▶ **Your task**
Your job is to copy every record exactly.

▶ **Dataset extract**

------

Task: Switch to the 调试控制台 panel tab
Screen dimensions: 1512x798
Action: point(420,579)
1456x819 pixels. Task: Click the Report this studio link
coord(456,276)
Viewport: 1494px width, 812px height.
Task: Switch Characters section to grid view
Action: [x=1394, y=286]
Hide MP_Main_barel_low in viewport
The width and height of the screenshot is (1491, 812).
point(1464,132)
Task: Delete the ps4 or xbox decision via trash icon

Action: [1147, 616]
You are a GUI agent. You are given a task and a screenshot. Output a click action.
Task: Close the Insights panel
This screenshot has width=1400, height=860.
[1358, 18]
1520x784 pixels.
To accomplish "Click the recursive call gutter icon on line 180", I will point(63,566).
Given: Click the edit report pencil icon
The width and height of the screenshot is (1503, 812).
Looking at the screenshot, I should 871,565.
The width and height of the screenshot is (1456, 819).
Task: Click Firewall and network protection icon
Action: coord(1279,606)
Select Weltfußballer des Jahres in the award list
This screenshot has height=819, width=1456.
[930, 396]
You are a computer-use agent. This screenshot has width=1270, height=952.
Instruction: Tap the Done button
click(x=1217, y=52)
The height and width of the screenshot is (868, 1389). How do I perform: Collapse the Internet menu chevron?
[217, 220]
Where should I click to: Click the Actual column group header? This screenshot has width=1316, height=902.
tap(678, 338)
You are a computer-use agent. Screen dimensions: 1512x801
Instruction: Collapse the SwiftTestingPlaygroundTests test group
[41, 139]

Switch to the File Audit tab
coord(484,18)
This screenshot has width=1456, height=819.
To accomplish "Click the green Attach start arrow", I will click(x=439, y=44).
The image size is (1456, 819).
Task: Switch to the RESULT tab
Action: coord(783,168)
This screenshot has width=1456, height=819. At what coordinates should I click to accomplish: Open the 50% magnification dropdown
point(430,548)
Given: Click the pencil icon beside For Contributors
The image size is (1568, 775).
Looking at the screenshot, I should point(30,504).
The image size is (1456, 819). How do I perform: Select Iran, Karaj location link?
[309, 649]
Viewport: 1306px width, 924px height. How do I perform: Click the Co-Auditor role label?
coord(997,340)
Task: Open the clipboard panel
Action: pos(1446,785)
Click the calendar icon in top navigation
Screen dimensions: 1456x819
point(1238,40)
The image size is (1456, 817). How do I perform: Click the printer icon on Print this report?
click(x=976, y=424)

------

▶ **Answer for this exercise**
Task: Switch to the 调试控制台 panel tab
Screen dimensions: 1512x798
Action: point(420,579)
1456x819 pixels. Task: Click the Report this studio link
coord(456,276)
Viewport: 1494px width, 812px height.
Task: Switch Characters section to grid view
Action: [x=1394, y=286]
Hide MP_Main_barel_low in viewport
The width and height of the screenshot is (1491, 812).
point(1464,132)
Task: Delete the ps4 or xbox decision via trash icon

Action: [1147, 616]
You are a GUI agent. You are given a task and a screenshot. Output a click action.
Task: Close the Insights panel
This screenshot has width=1400, height=860.
[1358, 18]
1520x784 pixels.
To accomplish "Click the recursive call gutter icon on line 180", I will point(63,566).
Given: Click the edit report pencil icon
The width and height of the screenshot is (1503, 812).
Looking at the screenshot, I should 871,565.
The width and height of the screenshot is (1456, 819).
Task: Click Firewall and network protection icon
Action: coord(1279,606)
Select Weltfußballer des Jahres in the award list
This screenshot has height=819, width=1456.
[930, 396]
You are a computer-use agent. This screenshot has width=1270, height=952.
Instruction: Tap the Done button
click(x=1217, y=52)
The height and width of the screenshot is (868, 1389). How do I perform: Collapse the Internet menu chevron?
[217, 220]
Where should I click to: Click the Actual column group header? This screenshot has width=1316, height=902.
tap(678, 338)
You are a computer-use agent. Screen dimensions: 1512x801
Instruction: Collapse the SwiftTestingPlaygroundTests test group
[41, 139]

Switch to the File Audit tab
coord(484,18)
This screenshot has width=1456, height=819.
To accomplish "Click the green Attach start arrow", I will click(x=439, y=44).
The image size is (1456, 819).
Task: Switch to the RESULT tab
Action: coord(783,168)
This screenshot has width=1456, height=819. At what coordinates should I click to accomplish: Open the 50% magnification dropdown
point(430,548)
Given: Click the pencil icon beside For Contributors
The image size is (1568, 775).
Looking at the screenshot, I should point(30,504).
The image size is (1456, 819). How do I perform: Select Iran, Karaj location link?
[309, 649]
Viewport: 1306px width, 924px height. How do I perform: Click the Co-Auditor role label?
coord(997,340)
Task: Open the clipboard panel
Action: pos(1446,785)
Click the calendar icon in top navigation
Screen dimensions: 1456x819
point(1238,40)
The image size is (1456, 817). How do I perform: Click the printer icon on Print this report?
click(x=976, y=424)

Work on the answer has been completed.